Task description → Using the entries that follow, write out the line containing "Click inside the Enter discount code field", the line containing "Click the 鮭定食 food thumbnail image", and every line between them, exactly and nothing else.

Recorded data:
::::::::::
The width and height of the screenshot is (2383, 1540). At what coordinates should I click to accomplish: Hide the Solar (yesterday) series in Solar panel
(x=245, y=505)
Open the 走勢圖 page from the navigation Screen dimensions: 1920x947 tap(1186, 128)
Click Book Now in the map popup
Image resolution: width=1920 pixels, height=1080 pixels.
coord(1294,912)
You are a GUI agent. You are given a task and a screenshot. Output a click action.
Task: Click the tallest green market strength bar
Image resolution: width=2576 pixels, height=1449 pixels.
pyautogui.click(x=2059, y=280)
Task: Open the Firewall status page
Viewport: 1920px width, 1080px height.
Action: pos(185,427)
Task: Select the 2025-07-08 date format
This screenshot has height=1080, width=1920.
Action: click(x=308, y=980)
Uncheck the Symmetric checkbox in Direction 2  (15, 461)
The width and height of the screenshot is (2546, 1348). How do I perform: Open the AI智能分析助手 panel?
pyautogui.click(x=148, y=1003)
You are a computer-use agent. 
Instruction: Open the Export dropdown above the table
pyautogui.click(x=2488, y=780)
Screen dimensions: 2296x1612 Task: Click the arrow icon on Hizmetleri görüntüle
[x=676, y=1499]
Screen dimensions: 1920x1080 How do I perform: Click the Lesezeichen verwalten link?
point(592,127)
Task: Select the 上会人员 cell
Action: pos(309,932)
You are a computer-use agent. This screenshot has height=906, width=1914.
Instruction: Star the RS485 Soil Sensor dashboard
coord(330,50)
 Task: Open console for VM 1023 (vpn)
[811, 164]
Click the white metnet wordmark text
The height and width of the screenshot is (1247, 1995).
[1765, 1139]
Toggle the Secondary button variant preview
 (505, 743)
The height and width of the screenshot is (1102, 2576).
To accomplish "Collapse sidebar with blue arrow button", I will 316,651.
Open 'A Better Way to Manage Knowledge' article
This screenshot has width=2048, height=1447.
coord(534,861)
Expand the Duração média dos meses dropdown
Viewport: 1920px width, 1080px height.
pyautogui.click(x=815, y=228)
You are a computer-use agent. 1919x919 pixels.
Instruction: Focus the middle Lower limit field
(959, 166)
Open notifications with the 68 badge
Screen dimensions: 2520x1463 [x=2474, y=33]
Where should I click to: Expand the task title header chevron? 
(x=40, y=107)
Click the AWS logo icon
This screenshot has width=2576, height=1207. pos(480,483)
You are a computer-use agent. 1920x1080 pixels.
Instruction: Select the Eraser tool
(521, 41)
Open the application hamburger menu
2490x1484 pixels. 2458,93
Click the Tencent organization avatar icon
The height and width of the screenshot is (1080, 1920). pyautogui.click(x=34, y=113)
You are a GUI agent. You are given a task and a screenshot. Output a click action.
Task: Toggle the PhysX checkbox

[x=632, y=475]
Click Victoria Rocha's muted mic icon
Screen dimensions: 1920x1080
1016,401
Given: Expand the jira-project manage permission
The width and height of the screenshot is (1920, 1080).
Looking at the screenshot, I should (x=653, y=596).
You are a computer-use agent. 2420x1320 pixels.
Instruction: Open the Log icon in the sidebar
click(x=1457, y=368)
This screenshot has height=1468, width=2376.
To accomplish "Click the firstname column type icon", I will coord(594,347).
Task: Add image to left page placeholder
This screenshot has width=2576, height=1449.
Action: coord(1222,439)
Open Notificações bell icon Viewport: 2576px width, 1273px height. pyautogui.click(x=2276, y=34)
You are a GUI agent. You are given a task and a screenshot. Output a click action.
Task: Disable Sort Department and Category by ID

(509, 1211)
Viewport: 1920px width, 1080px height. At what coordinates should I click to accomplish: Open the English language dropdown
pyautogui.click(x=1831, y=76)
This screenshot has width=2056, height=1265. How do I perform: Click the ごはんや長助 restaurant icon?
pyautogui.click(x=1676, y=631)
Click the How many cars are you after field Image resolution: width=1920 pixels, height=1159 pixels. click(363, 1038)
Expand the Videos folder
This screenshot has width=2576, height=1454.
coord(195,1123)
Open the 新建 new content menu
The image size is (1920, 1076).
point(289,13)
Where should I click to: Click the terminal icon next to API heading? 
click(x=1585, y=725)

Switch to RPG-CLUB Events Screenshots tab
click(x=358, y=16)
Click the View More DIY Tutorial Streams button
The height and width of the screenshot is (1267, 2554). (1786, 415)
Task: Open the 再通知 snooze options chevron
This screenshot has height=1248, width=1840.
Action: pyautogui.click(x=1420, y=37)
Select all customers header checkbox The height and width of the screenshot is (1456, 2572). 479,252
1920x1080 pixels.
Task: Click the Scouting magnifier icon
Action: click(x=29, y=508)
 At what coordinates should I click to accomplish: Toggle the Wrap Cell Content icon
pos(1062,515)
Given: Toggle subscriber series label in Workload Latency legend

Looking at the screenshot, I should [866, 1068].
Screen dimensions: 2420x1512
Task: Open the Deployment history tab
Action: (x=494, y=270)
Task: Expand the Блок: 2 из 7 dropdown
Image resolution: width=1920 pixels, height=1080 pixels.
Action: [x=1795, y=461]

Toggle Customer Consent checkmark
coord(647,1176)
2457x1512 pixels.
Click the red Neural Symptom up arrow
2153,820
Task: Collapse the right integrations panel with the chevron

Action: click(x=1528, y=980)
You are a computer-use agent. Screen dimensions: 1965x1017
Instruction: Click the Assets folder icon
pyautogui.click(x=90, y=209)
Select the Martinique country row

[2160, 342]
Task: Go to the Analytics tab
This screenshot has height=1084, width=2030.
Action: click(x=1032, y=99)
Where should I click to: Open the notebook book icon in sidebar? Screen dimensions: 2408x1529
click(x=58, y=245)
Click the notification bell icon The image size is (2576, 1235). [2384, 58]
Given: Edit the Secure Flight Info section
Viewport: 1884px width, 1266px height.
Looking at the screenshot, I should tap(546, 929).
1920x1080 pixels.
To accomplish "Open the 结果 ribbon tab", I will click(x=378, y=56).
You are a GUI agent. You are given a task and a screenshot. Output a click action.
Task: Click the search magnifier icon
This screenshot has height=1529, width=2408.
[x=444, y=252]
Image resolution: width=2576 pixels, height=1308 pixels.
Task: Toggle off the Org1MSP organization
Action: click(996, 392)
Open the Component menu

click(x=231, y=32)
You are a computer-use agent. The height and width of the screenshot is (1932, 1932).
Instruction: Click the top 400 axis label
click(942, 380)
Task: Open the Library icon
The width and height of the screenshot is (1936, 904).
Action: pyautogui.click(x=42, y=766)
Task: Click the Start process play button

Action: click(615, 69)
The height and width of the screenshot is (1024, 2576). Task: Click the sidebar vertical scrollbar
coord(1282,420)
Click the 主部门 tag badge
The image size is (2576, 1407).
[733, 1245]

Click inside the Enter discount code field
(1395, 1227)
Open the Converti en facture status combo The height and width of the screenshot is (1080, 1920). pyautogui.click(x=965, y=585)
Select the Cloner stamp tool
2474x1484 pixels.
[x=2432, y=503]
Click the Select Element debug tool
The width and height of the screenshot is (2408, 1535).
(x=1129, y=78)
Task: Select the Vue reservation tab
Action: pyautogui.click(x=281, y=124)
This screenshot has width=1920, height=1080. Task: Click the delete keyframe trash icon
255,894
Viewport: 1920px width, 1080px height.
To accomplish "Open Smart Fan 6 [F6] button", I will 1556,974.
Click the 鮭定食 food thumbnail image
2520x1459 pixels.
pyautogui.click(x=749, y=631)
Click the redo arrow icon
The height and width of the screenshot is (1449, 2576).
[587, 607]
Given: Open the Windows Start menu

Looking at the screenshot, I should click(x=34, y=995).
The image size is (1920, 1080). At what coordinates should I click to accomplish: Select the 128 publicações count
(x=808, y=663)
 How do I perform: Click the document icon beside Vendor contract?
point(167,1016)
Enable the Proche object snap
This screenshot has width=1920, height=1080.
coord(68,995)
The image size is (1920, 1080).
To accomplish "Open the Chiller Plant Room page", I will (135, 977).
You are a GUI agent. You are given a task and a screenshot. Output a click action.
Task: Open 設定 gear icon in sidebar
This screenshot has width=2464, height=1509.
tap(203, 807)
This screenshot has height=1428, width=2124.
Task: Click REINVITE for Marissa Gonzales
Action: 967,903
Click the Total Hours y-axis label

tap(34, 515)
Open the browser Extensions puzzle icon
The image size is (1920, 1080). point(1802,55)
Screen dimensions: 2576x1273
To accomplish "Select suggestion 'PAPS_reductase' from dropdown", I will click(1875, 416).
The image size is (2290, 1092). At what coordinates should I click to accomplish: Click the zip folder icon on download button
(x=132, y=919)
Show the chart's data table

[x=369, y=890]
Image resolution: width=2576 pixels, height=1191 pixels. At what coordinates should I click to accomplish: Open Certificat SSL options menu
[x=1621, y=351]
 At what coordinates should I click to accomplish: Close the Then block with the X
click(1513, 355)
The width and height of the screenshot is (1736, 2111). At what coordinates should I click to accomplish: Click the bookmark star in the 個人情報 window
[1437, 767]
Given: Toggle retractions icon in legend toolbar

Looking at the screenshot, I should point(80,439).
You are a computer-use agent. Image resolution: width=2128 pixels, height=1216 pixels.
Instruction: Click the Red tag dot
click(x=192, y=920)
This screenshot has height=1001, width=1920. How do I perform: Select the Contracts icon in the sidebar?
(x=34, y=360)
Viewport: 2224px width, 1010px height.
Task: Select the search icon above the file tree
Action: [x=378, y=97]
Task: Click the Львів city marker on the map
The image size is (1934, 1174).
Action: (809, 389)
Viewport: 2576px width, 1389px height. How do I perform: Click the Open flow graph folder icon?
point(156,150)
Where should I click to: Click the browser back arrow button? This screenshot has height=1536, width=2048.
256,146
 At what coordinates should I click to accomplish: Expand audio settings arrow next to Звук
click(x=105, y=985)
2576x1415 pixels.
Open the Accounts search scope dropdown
::::::::::
Task solution →
Click inside the Enter discount code field
(1395, 1227)
Open the Converti en facture status combo The height and width of the screenshot is (1080, 1920). pyautogui.click(x=965, y=585)
Select the Cloner stamp tool
2474x1484 pixels.
[x=2432, y=503]
Click the Select Element debug tool
The width and height of the screenshot is (2408, 1535).
(x=1129, y=78)
Task: Select the Vue reservation tab
Action: pyautogui.click(x=281, y=124)
This screenshot has width=1920, height=1080. Task: Click the delete keyframe trash icon
255,894
Viewport: 1920px width, 1080px height.
To accomplish "Open Smart Fan 6 [F6] button", I will 1556,974.
Click the 鮭定食 food thumbnail image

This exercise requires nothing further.